*TASK ITEM*.
In the passage about Nina and Erica, rewrite everything from "ERICA: What happened" down to "left the corps.", substituting "prima ballerina" for "swan queen".

*QUOTED PASSAGE*.
+ + +

ERICA: What happened to my sweet girl?
NINA: She is gone.
ERICA: You can’t handle this.
NINA: I can’t? I am the swan queen. You are the one who never left the corps.
Throughout this dialogue, a trickster energy is noticeable in both women. However, whereas Erica’s trickster is focused on damaging Nina, Nina’s trickster is focused on protecting herself and, as Haas and Hunziker (2011) said, “[getting] out of the double binds that other people set” (p. 216). Nina is caught between two undesirable outcomes: if she dances, she upsets her mother, and if she pleases her mother, she does not get to dance. Haas and Hunziker (2011) mentioned, “Beebe believes the trickster compensates for the vulnerability of the puer/puella in us, enabling us to better survive the cruelty of the world” (p. 216). The trickster emerges in Nina’s case to compensate for her fragility in a world that has blocked her own capacity to think, choose, and decide. In other words, Erica has affected the development of Nina’s puella introverted thinking function (Ti) and her trickster extraverted thinking (Te).

+ + +

*GIVEN RECORDS*.
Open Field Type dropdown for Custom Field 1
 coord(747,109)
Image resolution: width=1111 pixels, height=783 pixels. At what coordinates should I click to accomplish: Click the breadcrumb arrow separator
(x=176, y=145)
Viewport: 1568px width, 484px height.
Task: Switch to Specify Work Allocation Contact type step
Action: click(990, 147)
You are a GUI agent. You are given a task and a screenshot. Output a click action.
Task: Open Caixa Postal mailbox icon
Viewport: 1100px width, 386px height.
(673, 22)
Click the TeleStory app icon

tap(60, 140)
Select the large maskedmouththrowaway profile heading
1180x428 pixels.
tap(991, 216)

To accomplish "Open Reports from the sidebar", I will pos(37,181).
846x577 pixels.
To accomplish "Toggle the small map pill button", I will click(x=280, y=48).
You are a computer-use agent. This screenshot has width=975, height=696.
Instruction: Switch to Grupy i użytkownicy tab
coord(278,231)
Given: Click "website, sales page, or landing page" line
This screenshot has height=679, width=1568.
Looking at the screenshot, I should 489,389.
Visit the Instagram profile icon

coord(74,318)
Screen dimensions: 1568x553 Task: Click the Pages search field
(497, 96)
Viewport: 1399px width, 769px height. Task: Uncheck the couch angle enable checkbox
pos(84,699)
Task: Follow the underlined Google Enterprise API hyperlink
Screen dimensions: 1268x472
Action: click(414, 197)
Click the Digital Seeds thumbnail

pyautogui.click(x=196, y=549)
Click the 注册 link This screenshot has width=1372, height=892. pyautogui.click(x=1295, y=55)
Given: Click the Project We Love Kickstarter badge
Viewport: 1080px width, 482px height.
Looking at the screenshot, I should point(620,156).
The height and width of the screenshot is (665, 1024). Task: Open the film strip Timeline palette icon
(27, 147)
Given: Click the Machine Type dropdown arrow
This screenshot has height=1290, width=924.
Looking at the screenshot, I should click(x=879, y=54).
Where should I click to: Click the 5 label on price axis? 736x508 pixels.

+ + +

*OUTPUT*.
ERICA: What happened to my sweet girl?
NINA: She is gone.
ERICA: You can’t handle this.
NINA: I can’t? I am the prima ballerina. You are the one who never left the corps.